Sorry this one's all mine!:arf:


----------



## LostGirl

When was she born? She's a beaut that's for sure!


----------



## shetlandlover

LostGirl said:


> When was she born? She's a beaut that's for sure!


21st April. x


----------



## shetlandlover

Tempo has her eyes open now 










:thumbup::thumbup::thumbup:


----------



## LostGirl

Omg!! shes gorgeous!

shes 8 days older then our kits hoping we get eyes open in the next 10 days ish


----------



## DKDREAM

LostGirl said:


> Omg!! shes gorgeous!
> 
> shes 8 days older then our kits hoping we get eyes open in the next 10 days ish


they open there eyes around 4.5 to 5 weeks usually


----------



## LostGirl

DKDREAM said:


> they open there eyes around 4.5 to 5 weeks usually


Yeah I Thought it was they are 4wks 3 days nows so this week/beginning of next cant wait!


----------



## lostbear

She is LOVELY! You lucky duck!

I've never heard of angora ferrets either, but I'm going to look them up.

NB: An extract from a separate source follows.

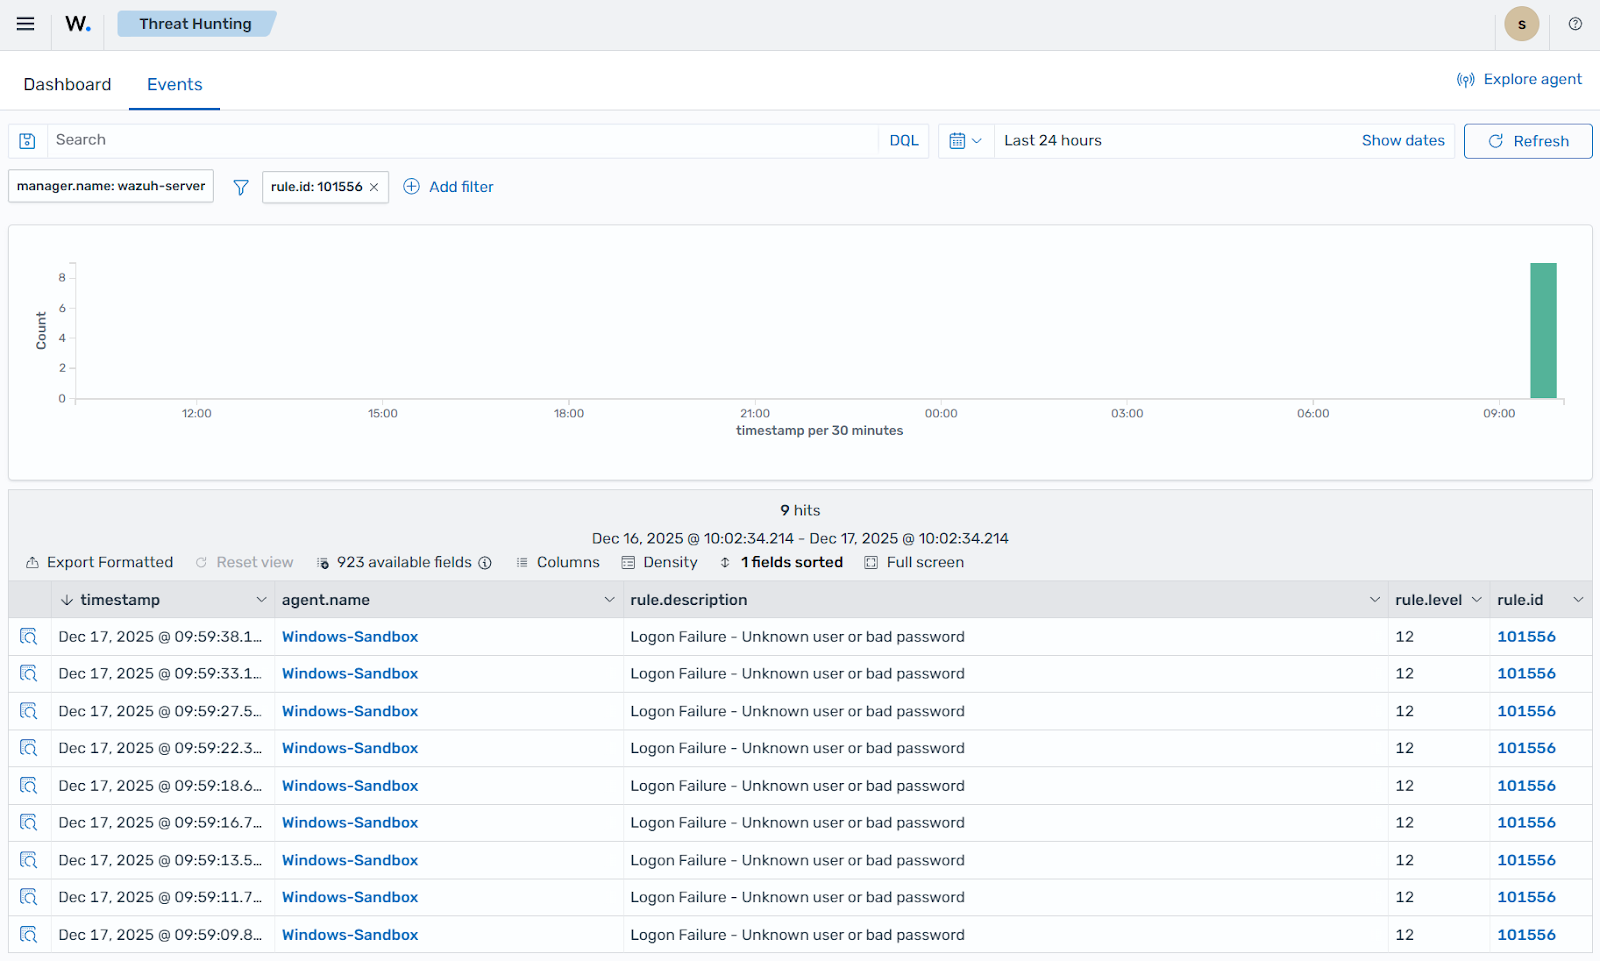
Task: Refresh the event results
Action: click(x=1527, y=140)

I bet you can't wait to get her home.


----------



## LostGirl

lostbear said:


> She is LOVELY! You lucky duck!
> 
> I've never heard of angora ferrets either, but I'm going to look them up.
> 
> I bet you can't wait to get her home.


They are pretty, I never heard of them till last year when doing some reading, really gorgeous looking ferrets!


----------



## shetlandlover

Isn't she get big? I can't wait.


----------



## lostbear

Googled angoras and saw some pics - gorgeous!


----------



## James Q

Very gorgeous animal! I get my 2 this week!


----------



## Conny

I had to Google angora ferrets to know what they look like. ADORABLE!!!
Some of them are very big.


----------